Anna (150) and Maggie (129) rank third and fourth, respectively, on the team in kills while Maggie tops the Pioneers in total blocks (101). Grace, meanwhile, is second in aces, third in assists and fifth in digs.
“It’s kind of like our dream come true,” Anna said. “I’ve personally got to play with Maggie, but I’ve never got to play with Grace before. It’s really fun just to have everybody in my family here; it’s just something new.
“It’s just fun to come home and talk about all the funny stuff that happened at practice, or something funny that happened during a game. It’s just fun for everybody to know what I’m talking about and everybody to be on the same page.”
“It’s been a really good season and it’s been a really, really busy season,” Terri added. “Being a coach of the program can be overwhelming at times, so I have just tried to focus on the things that we have to do for the team and I haven’t gotten to really reflect too much on all three of them being there. But the other night, on Maggie’s Senior Night, I was able to wiggle the lineup a little bit so that all three of them could be on the court at the same time. That was a very special moment because that hasn’t happened all year, so that was really neat.”
Of course something that would make the season even more special would be a state championship.
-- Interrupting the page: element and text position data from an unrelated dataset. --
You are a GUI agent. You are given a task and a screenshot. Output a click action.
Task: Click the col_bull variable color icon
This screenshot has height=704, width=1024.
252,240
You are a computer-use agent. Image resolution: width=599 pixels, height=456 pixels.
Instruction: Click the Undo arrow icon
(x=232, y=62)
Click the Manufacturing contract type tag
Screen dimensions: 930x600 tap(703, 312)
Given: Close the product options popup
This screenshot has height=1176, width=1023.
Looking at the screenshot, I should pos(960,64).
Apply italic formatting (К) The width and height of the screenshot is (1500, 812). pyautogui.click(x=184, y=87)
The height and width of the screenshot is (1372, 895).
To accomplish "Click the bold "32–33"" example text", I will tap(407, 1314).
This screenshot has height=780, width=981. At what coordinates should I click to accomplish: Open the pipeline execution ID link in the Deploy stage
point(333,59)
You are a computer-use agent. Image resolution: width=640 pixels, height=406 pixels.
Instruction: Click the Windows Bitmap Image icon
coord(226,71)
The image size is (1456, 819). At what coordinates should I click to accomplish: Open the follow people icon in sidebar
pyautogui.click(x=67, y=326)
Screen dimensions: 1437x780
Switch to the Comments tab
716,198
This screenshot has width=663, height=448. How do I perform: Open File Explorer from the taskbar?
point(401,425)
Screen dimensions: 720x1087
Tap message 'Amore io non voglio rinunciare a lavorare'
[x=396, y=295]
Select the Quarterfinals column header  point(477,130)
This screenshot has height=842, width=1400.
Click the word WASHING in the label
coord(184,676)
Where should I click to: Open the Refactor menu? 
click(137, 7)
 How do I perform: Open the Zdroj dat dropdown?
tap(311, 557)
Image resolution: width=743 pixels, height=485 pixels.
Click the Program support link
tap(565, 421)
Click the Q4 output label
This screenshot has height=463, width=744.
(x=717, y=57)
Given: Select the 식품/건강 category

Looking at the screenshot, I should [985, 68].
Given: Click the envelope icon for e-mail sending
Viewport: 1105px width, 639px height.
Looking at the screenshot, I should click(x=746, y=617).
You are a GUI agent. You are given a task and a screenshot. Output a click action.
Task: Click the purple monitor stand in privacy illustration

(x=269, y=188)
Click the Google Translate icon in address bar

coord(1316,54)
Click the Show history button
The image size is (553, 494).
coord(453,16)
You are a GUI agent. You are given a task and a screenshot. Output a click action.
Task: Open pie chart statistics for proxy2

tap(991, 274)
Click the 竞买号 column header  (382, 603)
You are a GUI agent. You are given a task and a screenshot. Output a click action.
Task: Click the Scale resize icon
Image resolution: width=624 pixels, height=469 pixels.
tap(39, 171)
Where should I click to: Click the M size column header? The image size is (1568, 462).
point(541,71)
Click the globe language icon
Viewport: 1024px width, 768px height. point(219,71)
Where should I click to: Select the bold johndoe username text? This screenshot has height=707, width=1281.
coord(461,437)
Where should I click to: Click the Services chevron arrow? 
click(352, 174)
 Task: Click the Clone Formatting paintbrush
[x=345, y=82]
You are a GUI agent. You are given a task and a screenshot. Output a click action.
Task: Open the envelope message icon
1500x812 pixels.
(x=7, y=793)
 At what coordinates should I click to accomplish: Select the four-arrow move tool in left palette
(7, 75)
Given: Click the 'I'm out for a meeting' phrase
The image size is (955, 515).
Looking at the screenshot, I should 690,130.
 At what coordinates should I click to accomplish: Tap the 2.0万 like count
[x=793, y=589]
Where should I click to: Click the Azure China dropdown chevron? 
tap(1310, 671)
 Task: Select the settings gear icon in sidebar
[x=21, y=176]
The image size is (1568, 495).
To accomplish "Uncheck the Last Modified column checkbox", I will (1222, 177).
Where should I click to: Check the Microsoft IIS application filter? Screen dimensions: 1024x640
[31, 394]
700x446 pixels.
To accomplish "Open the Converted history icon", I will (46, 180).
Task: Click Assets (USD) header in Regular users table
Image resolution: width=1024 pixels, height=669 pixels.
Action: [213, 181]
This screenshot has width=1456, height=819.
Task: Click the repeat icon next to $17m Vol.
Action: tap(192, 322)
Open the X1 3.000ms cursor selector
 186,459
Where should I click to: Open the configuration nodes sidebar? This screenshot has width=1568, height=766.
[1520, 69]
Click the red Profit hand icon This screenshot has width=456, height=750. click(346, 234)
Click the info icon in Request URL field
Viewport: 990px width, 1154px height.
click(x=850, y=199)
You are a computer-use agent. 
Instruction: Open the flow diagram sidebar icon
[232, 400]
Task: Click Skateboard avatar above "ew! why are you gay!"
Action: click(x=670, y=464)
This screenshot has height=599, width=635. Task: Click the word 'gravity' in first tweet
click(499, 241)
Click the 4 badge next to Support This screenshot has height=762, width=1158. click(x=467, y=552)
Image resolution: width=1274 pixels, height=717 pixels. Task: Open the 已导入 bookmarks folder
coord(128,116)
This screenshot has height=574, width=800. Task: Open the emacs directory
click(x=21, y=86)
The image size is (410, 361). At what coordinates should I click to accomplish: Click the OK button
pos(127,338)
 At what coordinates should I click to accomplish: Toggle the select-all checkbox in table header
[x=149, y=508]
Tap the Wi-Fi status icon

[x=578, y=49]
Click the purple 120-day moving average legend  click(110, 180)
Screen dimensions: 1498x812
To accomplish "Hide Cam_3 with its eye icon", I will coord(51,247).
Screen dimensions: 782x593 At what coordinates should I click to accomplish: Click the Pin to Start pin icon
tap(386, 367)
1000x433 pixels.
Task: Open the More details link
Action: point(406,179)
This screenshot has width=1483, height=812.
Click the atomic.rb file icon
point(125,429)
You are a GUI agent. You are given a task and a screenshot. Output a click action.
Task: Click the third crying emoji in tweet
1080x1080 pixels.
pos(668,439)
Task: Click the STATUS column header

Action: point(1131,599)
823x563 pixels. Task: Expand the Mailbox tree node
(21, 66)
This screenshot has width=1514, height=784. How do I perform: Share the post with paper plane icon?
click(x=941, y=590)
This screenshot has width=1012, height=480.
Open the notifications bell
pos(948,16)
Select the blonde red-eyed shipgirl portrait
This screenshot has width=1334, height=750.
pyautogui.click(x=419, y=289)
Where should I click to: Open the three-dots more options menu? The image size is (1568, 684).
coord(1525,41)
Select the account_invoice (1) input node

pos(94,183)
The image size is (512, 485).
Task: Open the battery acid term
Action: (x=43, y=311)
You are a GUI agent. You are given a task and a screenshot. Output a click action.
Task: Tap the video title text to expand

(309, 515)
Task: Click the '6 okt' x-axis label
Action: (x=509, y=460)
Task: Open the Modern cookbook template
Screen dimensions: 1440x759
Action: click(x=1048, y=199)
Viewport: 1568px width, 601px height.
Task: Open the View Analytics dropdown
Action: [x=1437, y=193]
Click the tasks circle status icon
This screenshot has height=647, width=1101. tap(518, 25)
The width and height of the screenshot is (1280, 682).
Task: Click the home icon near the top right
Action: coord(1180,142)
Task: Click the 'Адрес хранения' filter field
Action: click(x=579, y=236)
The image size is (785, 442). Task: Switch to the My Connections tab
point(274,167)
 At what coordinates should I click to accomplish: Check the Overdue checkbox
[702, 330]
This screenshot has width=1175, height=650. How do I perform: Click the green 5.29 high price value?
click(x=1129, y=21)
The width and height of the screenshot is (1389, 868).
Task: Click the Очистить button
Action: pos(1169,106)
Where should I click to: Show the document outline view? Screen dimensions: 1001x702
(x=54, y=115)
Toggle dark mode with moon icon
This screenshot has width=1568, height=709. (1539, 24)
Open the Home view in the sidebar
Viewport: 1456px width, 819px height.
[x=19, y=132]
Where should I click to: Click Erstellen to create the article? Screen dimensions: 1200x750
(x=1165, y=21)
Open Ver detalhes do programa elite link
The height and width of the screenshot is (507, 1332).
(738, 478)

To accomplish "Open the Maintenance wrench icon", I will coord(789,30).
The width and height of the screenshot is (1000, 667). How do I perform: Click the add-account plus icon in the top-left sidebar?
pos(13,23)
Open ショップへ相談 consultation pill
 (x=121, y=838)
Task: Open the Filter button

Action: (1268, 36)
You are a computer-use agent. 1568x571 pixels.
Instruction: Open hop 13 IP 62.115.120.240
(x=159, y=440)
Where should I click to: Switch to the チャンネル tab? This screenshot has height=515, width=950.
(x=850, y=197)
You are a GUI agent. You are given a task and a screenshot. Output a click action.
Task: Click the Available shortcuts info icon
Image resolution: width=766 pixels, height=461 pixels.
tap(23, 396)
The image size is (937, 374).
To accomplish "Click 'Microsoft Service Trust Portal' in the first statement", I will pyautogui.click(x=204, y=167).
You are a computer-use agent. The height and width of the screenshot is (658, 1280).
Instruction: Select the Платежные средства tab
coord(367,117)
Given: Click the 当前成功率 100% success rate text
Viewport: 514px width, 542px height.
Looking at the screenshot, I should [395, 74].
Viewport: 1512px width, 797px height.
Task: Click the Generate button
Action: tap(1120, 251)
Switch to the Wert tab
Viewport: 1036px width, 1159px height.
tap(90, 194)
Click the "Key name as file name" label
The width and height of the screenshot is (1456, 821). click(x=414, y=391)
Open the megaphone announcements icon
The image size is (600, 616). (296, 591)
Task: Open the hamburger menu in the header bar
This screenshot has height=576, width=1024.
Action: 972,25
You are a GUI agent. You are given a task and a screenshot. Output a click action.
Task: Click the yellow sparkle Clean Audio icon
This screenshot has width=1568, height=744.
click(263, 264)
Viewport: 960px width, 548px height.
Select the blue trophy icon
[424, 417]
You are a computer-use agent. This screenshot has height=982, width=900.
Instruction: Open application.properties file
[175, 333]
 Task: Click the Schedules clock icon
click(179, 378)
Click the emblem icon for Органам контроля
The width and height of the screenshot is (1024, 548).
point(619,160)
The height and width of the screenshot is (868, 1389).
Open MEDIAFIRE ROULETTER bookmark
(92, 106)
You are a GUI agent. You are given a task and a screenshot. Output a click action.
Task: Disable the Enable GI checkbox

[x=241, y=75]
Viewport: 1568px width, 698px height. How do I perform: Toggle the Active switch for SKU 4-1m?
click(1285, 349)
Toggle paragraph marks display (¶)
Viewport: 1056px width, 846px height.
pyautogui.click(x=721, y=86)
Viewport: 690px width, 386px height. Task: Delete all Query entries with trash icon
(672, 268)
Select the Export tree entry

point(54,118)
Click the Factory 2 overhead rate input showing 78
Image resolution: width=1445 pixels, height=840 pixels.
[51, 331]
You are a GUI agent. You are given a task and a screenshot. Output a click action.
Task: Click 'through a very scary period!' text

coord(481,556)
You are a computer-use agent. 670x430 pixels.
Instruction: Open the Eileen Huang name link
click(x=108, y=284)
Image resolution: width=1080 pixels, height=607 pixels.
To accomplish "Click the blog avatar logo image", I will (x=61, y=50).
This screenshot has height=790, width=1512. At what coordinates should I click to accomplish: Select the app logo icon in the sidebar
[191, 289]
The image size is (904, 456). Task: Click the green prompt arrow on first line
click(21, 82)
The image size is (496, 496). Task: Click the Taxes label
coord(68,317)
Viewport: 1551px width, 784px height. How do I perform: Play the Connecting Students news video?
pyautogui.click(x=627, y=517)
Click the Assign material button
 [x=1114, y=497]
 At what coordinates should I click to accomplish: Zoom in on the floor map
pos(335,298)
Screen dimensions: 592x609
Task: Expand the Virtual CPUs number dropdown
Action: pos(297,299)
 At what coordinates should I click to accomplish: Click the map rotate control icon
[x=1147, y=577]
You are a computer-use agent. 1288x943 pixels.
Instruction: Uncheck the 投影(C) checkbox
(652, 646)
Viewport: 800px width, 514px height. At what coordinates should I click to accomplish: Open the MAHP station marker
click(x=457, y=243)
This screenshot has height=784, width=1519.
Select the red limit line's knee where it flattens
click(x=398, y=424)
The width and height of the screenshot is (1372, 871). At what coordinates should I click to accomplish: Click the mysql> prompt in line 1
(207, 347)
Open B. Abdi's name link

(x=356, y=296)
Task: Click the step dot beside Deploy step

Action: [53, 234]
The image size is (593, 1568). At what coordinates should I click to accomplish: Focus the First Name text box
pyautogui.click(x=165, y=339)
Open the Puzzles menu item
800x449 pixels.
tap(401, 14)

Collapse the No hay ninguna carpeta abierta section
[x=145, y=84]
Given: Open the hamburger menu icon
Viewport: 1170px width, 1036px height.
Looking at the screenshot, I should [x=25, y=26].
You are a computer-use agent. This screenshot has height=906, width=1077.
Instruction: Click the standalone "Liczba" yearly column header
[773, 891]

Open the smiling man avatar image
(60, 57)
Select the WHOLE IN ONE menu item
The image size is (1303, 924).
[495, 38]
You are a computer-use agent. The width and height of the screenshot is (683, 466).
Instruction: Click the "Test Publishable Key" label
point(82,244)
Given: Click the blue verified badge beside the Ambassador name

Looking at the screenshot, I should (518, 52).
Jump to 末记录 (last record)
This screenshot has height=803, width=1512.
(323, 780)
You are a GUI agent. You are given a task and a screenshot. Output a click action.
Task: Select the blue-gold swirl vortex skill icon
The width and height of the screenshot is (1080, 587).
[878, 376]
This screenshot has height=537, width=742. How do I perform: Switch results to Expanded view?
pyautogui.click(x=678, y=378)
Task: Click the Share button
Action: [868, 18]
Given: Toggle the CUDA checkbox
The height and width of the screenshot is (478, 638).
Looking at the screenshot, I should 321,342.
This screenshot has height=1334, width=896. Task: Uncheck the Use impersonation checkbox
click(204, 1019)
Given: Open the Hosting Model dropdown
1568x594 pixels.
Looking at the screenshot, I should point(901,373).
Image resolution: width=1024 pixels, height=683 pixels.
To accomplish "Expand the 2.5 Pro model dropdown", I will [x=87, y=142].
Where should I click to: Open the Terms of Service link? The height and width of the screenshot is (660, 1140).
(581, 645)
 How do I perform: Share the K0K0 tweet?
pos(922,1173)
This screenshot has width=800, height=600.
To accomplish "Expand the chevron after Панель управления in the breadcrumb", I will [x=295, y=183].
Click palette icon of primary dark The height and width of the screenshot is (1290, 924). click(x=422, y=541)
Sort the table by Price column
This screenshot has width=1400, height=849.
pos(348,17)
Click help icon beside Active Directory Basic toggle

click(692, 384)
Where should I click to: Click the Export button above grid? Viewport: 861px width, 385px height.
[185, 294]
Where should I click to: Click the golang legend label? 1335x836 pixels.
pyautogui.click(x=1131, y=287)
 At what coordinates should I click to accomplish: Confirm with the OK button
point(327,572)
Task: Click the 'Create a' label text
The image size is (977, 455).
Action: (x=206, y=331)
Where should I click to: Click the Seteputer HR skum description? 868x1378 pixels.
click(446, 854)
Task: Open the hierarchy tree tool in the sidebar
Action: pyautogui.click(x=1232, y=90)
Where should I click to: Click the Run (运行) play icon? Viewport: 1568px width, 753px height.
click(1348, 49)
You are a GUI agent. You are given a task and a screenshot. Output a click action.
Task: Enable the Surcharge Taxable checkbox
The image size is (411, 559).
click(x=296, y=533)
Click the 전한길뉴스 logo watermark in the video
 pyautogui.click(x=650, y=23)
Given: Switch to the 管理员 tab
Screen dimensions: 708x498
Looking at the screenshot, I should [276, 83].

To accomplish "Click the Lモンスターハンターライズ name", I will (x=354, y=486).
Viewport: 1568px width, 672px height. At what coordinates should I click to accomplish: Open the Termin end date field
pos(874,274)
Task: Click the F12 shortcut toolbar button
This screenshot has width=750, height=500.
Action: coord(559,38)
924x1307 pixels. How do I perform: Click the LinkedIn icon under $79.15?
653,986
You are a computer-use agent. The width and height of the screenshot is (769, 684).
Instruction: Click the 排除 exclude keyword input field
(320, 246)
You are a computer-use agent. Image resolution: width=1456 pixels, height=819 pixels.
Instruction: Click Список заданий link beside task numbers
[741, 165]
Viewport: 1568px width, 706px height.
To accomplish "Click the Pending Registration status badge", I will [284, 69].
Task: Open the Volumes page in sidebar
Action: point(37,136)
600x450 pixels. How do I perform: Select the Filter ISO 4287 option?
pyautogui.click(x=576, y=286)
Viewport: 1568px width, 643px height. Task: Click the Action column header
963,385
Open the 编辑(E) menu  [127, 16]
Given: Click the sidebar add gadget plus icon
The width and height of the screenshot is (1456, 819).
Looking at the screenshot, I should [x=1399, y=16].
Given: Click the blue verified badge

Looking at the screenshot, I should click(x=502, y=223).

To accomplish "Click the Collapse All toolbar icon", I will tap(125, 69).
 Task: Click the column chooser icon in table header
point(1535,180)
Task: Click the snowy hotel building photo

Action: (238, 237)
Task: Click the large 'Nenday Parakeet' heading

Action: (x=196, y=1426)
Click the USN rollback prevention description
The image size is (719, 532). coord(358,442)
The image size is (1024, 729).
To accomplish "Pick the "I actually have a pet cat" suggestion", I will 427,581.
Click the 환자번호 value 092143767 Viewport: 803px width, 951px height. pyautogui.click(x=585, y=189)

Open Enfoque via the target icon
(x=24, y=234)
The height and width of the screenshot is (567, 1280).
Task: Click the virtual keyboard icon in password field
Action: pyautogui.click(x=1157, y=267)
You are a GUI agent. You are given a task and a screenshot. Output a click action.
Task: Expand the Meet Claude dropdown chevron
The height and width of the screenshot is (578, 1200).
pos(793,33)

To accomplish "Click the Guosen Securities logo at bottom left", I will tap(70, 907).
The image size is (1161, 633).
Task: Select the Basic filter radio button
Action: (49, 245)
It’s something Purichia has experienced before, but never with her daughters on the team. It’s also something she knows will be difficult to do given the fact that the Pioneers are playing up two classifications due to the IHSAA’s Success Factor. If Providence can make it through Saturday’s regional it would likely face top-ranked New Castle in the semistate.
“None of these seniors have a state championship and they’re probably some of the best players to come through the program,” Terri said. “So it would be really, really, really special, not just because I have kids on the team, but because I have great seniors that deserve to go out on top. As good as our team is, and I know that we have a team that can win a state championship, I also know that there are so many teams in our path that are really, really good too. So I don’t take for granted what this team is capable of doing, but I also don’t think by any stretch it’s going to be an easy road.”
Whenever, and wherever, that road ends, it will likely be an emotional finish. However the Purichias will face it, just as they have everything else this season, together. As a family.